Head and neck squamous cell carcinomas (HNSCC) constitute 3–5% of all malignancies worldwide and there are approximately 600,000 newly diagnosed cases annually. The majority of patients with HNSCC present with locally and/or regionally advanced disease at diagnosis. Despite the rising incidence of HPV + OPSCC, treatment of metastatic disease remains palliative rather than curative. Even with new treatments such as immunotherapy, response rates are low and can be delayed, while even mild tumor progression in the face of an ineffective therapy can lead to rapid death. Real-time biomarkers of response to therapy could improve outcomes by guiding early change of therapy in the metastatic setting.

Investigators at the University of Michigan (Ann Arbor, USA) turned to a sensitive liquid biopsy-based PCR test for such biomarkers. The classical PCR test carries out one reaction per single sample. The digital PCR (dPCR) method also carries out a single reaction within a sample, however the sample is separated into a large number of partitions and the reaction is carried out in each partition individually. This separation allows a more reliable collection and sensitive measurement of nucleic acid amounts. The dPCR method has been demonstrated as useful for studying variations in gene sequences - such as copy number variants and point mutations - and it is routinely used for clonal amplification of samples for next-generation sequencing.
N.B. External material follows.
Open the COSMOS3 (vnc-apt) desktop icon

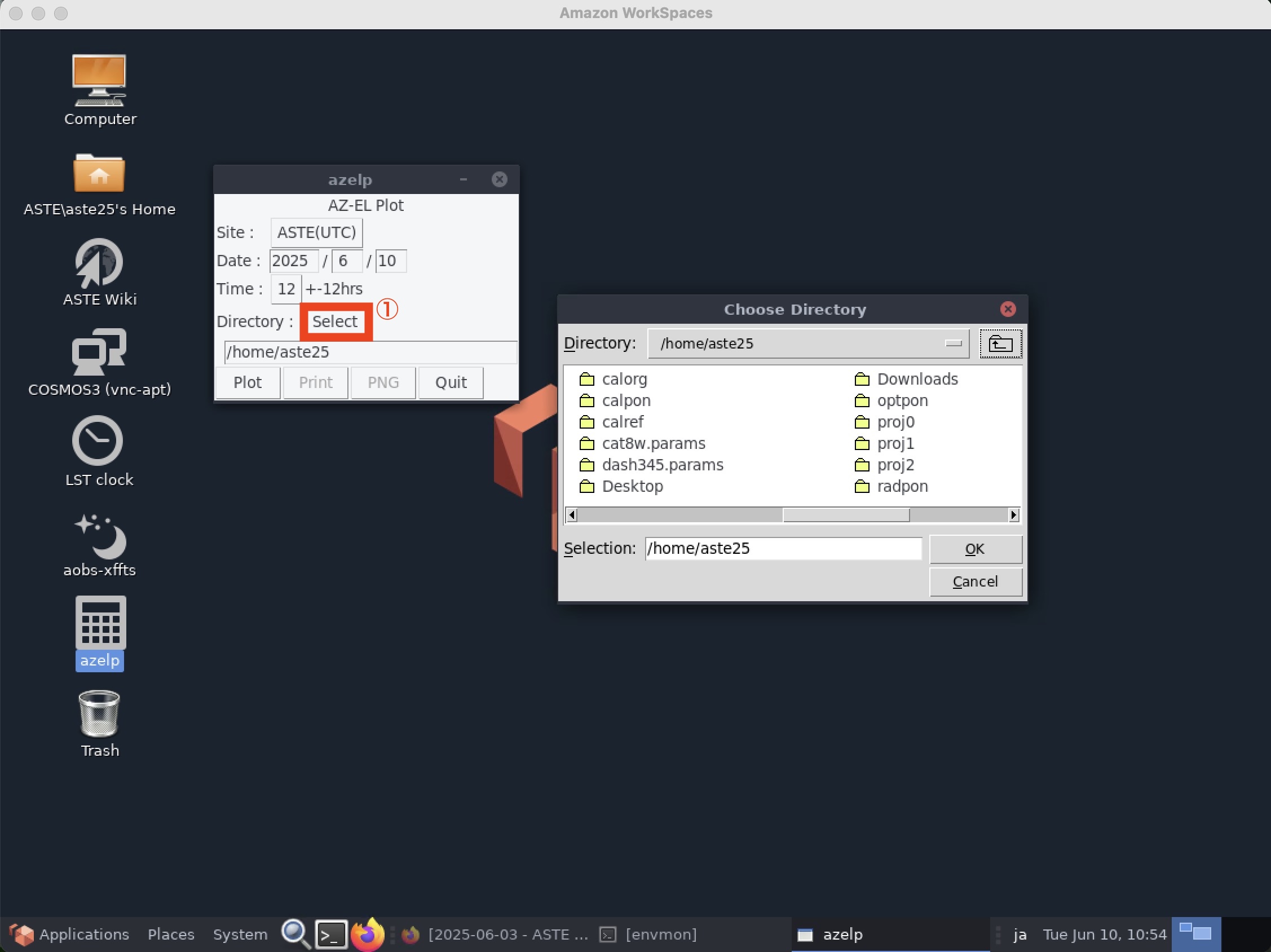pyautogui.click(x=99, y=351)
Droplet digital PCR (ddPCR) is a variation of dPCR in which a 20 microliter sample reaction including assay primers and either Taqman probes or an intercalating dye, is divided into about 20,000 nanoliter-sized oil droplets through a water-oil emulsion technique, thermocycled to endpoint in a 96-well PCR plate, and fluorescence amplitude read for all droplets in each sample well in a droplet flow cytometer.

In initiating the current study, the investigators hypothesized that: 1) a HPV16 ctDNA test would offer a precise assay for detection of HPV+ OPSCC and 2) the assay would predict progressive disease prior to radiographic imaging in patients undergoing treatment for recurrent or metastatic HPV+ OPSCC. Thus, they developed and analytically validated a highly sensitive and specific ddPCR assay for absolute quantification of HPV ctDNA from plasma specimens and performed an evaluation of clinical utility in a prospective, longitudinal patient cohort.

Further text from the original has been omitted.